VibeVoice-Hindi-1.5B

Model Description

VibeVoice-Hindi-1.5B is a frontier text-to-speech model specifically fine-tuned for Hindi language synthesis. This model is built upon the VibeVoice-1.5B architecture and has been adapted to generate high-quality, natural, and expressive Hindi speech from text input.
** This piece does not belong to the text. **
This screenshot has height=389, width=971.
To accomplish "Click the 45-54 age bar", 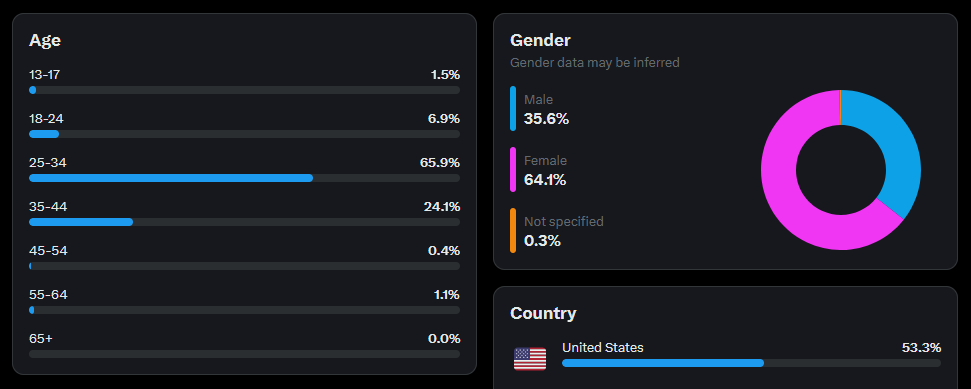I will pos(244,266).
VibeVoice represents a breakthrough in TTS technology, capable of generating long-form, multi-speaker conversational audio such as podcasts and dialogues. This Hindi variant extends these capabilities to one of the world's most widely spoken languages.

Base Model

Base Architecture: vibevoice/VibeVoice-1.5B
LLM Backbone: Qwen2.5-1.5B
Tokenizers: Acoustic (σ-VAE) + Semantic tokenizers @ 7.5 Hz
Diffusion Head: ~600M parameters for high-fidelity acoustic generation

Fine-tuning Details

Target Language: Hindi
Method: LoRA adapters on LLM + full fine-tuning of diffusion head
Training Strategy: Curriculum learning with increasing sequence lengths

Usage

Demo and Inference Code

For complete inference examples and demos, please refer to:

Community Repository: vibevoice-community/VibeVoice
ComfyUI Integration: Enemyx-net/VibeVoice-ComfyUI

Hindi Inference

Using with VibeVoice Inference Pipeline

# Clone the community repository
git clone https://github.com/vibevoice-community/VibeVoice.git
cd VibeVoice

# Install dependencies
uv pip install -e .

With voice cloning (Recommended for Hindi models):

python demo/inference_from_file.py \
--model_path "tarun7r/vibevoice-hindi-1.5B" \
--txt_path "./example_hindi_script.txt" \
--speaker_names hi-Priya_woman \
--seed 42

With multiple speakers:

python demo/inference_from_file.py \
--model_path "tarun7r/vibevoice-hindi-1.5B" \
--txt_path "./example_hindi_script.txt" \
--speaker_names "Speaker1" "Speaker2" \
--cfg_scale 1.3

Note: For voice cloning, ensure you have corresponding voice files in demo/voices/ directory. The script will automatically map speaker names to voice files.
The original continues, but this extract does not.